HAMILTON: Law of unintentional consequences

By Ken Hamilton
Niagara Gazette

April 10, 2008 10:44 pm

Someone asked me what I thought about the job that Paul Dyster, Niagara Falls’ newly-elected mayor, is doing. In an attempt to say something nice, I simply said, “I have noticed that since he took office in January, the weather has been getting progressively better.”
Sorry, Al Gore, but of course the weather is inconsequential to any elected politician, but there are unintended consequences to every decision.
On this past Tuesday, some 40 stalwart Niagarans took a bus ride to Albany to lobby state politicians and bureaucrats to give greater attention to our city.
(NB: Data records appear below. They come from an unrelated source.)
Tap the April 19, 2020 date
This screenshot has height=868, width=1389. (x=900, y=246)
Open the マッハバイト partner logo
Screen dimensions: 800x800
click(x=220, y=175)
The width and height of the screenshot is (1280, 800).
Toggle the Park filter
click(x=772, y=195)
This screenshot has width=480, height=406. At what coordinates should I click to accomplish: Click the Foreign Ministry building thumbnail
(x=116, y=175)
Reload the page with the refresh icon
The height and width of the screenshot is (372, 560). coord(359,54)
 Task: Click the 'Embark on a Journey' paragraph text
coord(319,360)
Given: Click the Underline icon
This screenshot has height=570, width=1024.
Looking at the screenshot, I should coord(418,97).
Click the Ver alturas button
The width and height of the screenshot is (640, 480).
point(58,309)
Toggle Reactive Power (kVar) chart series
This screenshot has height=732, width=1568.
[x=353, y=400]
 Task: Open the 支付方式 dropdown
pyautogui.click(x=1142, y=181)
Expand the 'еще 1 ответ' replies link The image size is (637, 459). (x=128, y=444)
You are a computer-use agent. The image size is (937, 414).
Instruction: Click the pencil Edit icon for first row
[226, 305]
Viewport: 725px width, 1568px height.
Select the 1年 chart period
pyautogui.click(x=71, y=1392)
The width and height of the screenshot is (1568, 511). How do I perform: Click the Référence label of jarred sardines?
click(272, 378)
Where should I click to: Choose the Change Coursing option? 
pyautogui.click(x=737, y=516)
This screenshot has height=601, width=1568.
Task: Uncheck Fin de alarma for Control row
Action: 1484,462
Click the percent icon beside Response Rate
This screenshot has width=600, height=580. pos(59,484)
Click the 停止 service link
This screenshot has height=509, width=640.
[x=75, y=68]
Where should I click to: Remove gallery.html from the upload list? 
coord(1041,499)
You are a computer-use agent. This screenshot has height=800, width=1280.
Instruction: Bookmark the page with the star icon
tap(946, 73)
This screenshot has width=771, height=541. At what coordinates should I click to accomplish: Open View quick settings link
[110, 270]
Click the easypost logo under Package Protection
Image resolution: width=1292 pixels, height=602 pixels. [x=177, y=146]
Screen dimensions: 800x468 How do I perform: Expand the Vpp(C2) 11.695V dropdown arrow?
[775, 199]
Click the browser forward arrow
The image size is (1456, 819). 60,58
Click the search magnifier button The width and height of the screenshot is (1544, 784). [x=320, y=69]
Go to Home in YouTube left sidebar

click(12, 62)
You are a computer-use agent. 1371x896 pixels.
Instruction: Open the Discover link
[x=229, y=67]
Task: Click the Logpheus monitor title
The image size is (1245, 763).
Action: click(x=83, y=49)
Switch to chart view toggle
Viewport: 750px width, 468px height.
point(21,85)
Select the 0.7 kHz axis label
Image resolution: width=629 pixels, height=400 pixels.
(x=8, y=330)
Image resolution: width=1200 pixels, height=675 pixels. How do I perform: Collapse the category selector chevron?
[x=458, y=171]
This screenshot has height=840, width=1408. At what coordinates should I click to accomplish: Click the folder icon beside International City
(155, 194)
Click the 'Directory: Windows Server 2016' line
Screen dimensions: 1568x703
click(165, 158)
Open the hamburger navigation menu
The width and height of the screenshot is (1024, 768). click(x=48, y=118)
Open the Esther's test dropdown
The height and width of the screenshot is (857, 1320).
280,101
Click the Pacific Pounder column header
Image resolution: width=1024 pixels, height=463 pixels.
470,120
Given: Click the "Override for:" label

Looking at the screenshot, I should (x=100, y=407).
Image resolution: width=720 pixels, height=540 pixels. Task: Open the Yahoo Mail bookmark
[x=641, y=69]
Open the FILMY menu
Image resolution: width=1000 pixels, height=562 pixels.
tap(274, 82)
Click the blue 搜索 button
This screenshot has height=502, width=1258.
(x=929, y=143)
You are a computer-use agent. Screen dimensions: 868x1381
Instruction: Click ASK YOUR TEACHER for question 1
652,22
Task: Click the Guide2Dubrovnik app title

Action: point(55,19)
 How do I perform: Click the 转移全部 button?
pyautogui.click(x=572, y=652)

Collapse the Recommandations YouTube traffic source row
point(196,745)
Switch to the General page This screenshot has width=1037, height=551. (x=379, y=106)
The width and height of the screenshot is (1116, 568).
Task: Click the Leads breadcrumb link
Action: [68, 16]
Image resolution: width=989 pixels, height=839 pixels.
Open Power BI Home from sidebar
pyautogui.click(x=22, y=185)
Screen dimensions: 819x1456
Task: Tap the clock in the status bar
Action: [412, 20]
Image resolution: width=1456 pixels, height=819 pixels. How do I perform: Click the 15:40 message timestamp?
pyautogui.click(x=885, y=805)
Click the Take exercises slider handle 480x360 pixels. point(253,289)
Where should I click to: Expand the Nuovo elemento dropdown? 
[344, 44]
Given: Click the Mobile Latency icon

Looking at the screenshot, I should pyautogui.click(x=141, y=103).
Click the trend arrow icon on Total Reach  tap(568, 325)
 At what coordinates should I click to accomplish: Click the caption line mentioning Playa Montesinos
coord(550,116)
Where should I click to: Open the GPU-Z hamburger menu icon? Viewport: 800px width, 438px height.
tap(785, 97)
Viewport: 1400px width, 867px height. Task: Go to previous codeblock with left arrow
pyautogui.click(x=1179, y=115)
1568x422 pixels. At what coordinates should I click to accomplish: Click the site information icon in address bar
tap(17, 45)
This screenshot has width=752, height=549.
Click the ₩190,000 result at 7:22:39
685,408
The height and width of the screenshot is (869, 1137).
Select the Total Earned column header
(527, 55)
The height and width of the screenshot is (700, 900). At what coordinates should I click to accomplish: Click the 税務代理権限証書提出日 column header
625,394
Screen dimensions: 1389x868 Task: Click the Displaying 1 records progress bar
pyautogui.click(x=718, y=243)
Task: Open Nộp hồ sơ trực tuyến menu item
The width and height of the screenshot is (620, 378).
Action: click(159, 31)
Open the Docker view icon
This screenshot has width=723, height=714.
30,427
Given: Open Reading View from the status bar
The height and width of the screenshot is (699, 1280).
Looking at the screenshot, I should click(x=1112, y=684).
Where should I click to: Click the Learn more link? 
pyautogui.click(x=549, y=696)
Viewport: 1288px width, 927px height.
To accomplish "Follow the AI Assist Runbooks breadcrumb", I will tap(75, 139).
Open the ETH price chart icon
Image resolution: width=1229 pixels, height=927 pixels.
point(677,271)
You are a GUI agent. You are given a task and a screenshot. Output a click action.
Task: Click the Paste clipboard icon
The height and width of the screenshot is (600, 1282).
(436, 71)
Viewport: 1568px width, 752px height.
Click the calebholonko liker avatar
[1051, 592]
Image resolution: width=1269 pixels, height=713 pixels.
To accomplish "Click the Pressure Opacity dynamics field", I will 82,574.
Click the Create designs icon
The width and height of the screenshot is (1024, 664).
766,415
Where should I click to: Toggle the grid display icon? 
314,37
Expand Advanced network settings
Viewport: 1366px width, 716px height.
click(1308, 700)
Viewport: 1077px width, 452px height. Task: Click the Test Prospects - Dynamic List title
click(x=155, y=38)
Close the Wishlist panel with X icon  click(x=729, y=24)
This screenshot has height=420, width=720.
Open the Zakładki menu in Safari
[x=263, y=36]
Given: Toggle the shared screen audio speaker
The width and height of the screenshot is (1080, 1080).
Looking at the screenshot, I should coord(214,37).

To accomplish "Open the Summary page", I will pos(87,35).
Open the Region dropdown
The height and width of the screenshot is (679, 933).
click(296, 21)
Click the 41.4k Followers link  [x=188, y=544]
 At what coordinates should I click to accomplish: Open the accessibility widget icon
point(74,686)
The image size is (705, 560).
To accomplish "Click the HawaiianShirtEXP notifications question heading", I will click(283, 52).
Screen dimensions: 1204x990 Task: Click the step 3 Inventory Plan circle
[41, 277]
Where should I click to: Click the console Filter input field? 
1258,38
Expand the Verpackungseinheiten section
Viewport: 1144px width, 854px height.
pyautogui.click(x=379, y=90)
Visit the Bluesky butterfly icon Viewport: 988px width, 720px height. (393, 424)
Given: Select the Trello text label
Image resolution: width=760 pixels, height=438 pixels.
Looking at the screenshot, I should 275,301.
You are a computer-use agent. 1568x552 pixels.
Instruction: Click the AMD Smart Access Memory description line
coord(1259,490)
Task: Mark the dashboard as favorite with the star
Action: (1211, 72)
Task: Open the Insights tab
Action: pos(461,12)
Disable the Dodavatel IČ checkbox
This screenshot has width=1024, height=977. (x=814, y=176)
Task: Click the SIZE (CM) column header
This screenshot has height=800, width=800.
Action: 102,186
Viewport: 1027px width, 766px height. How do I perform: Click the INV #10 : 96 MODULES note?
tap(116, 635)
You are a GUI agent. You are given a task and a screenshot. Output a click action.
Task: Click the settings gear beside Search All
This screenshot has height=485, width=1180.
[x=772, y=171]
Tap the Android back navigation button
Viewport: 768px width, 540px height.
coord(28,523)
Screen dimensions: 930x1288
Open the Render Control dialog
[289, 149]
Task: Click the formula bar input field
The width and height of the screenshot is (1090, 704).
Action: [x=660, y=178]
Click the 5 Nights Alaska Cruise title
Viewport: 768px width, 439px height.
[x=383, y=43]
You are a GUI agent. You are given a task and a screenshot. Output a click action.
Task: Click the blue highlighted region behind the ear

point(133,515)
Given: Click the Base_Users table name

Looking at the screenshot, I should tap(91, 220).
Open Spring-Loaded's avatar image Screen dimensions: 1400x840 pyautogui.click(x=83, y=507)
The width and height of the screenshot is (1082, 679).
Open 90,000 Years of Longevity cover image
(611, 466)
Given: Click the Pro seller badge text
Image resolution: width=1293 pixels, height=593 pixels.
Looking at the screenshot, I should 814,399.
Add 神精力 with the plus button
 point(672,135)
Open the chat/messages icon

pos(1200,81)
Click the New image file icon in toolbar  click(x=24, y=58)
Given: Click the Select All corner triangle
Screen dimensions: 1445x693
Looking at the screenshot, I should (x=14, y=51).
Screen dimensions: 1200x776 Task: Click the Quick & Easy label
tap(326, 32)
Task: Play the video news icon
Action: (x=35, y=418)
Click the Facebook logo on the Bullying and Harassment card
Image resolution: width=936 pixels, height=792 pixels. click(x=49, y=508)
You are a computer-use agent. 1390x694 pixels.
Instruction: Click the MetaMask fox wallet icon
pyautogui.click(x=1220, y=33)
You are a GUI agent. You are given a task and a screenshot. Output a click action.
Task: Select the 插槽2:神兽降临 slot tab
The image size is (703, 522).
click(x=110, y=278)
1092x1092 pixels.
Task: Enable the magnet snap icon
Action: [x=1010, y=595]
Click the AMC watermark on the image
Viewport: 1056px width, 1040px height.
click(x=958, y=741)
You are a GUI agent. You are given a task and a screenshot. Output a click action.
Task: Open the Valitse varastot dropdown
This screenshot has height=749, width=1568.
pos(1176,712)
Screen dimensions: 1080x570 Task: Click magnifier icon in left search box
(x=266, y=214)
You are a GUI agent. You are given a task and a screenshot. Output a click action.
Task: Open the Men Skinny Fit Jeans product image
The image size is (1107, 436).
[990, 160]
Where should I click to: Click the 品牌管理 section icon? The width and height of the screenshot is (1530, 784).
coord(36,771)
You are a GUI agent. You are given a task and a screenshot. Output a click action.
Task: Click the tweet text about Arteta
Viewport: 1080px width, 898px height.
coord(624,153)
I must say, two unexpected and rather immaterial consequences happened:
n After cornering Dyster on the bus, and we two windbags taking the time to chew on each other’s ears for a while, my image of him did improve somewhat — at least enough to take down the mental “Do Not Disturb” sign and have the metaphorical maid change the sheets on the bed to extend our 100-day mayoral honeymoon another month.
n I am very close to writing something good about Sen. Antoine Thompson. I am adamantly against many of his social policies and a lot of his fiscal policies. But, while I think that since his election to Albany (he has conducted his affairs more like a super city councilman than as a state senator) the young man did do a decent job putting this event together, and I expect results equal to his good efforts as a result.
As not to steal any of Norma Higgs’ thunder (avoiding an unintended consequence of us traveling together), I won’t write too deeply about many details of the lobbying trip. But, I am sure that there were some things that occurred that did not pique Norma’s curiosity in the same way that they piqued mine. Dyster brought up one of the topics and Legislator Renae Kimble brought up another.
While in Albany, Kimble noted that full utilization of the Niagara Falls International Airport would be a powerful economic driver for jobs within the region. She cited that freight and aircraft maintenance could provide thousands of jobs at the facility.
Meanwhile, Dyster stated that Sen. Charles Schumer and Congresswoman Louise Slaughter announced that monies previously allocated for the pre-Civil War customs house renovation project, in conjunction with moving the Amtrak station a mile down the railroad tracks, had been released by the feds. The renovation of the customs house is a good project. Moving the Amtrak station continues to be an illogical one, and in direct contradiction to the airport project.
Why, in 2008, would we want to spend $35 million on a train station, for the use of the financially-ailing Amtrak system, to impress the knapsack-toting, four-per-day-average train riding visitors that come to the city to see the state park and the casino, and only $14 million on an undersized airport terminal that, at best, can process only one jumbo jet filled with Asian visitors, their pockets bulging with the American dollars that we gave to them through technical and financial services outsourcing, or by shopping at Wal-Mart, Home Depot and other places that are choked full of Asian products? The train project started before the plane project, netting out less dollars to the real economic generator, and unintended consequences.
Upstate economic czar Gunderson was all ears at the meeting and telegraphed a sincere concern for the city, especially for the development of solar energy technology at Niagara Falls through Canrom Photovoltaics, Inc. That’s a good thing. But, where the law of unintentional consequences comes directly into play was when he responded to Kimble’s assertion that aircraft maintenance could create thousands of area jobs by stating that such functions are more easily and best accomplished at, get this, closed Air Force bases, and, “[Upstate] New York has plenty of those,” Gunderson said. Kimble, thousands of other residents and I, joined the fray to Save Our Base, with the unintended consequence of reducing the chance of the airport being used for maintenance.
As there are consequences with every failure, so there are consequences with every success. We need leaders, politicians and voters that can see past today, past tomorrow, and far off into the future. Where we are today is the culmination of unintended consequences.
By the way, the 16-hour trip left me talked out and tired, and I drifted off to sleep someplace before the Rochester exit of the Thruway. Like a homing pigeon, there is always a way to tell when we are getting close to Buffalo and Niagara Falls. As Winn Gilmore, the developer of the proposed office building that is to be built in proximity to the Main Street public safety facility complained to Albany officials, our infrastructure is in dire need of improvement. As we passed the Depew exit of the Thruway, the rattling of the bus passing over the rutted road roused me from rest, and in a sad, strange way, it welcomed me home.